Could you recast the lines between the one holding "Task: Click the 動作環境 box in the tree diagram" and the one holding "Action: (x=995, y=305)", inclusive, as a JSON list of strings, with one string per line and blank lines left out?

---- Data entries

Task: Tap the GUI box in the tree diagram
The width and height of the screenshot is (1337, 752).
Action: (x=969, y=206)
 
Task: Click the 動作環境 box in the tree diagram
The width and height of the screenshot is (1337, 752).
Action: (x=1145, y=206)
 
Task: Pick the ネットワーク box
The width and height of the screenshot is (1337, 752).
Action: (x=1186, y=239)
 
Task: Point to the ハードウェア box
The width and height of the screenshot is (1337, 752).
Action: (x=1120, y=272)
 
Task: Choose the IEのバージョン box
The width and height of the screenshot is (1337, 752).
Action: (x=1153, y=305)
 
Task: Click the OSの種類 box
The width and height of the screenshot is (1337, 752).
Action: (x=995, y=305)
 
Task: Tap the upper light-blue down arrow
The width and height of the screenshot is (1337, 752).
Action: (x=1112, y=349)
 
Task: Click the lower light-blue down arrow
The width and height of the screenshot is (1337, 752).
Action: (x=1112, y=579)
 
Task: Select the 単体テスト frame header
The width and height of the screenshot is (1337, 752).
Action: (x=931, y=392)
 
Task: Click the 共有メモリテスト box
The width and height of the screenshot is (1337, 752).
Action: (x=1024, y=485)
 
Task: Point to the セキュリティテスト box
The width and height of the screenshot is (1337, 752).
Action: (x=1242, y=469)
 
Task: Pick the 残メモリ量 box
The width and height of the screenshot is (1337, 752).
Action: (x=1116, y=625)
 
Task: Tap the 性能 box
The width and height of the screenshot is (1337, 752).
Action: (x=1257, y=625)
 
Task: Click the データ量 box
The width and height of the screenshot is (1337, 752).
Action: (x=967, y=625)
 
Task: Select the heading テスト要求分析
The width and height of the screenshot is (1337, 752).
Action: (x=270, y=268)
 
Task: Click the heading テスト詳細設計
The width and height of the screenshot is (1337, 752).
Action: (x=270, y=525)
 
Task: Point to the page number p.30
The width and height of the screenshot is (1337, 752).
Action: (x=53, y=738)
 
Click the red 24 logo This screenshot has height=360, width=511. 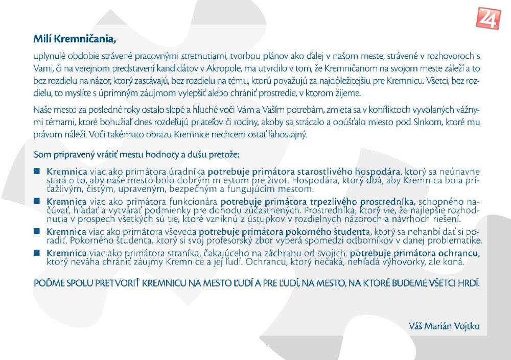(488, 18)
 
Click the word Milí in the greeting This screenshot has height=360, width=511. (42, 38)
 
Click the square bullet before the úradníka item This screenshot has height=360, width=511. (37, 171)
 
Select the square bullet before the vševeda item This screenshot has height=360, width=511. (37, 231)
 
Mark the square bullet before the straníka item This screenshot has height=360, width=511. (37, 252)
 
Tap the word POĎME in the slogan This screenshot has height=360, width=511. (47, 283)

--------

# Result of this exercise
[
  "Task: Click the 動作環境 box in the tree diagram",
  "The width and height of the screenshot is (1337, 752).",
  "Action: (x=1145, y=206)",
  "Task: Pick the ネットワーク box",
  "The width and height of the screenshot is (1337, 752).",
  "Action: (x=1186, y=239)",
  "Task: Point to the ハードウェア box",
  "The width and height of the screenshot is (1337, 752).",
  "Action: (x=1120, y=272)",
  "Task: Choose the IEのバージョン box",
  "The width and height of the screenshot is (1337, 752).",
  "Action: (x=1153, y=305)",
  "Task: Click the OSの種類 box",
  "The width and height of the screenshot is (1337, 752).",
  "Action: (x=995, y=305)"
]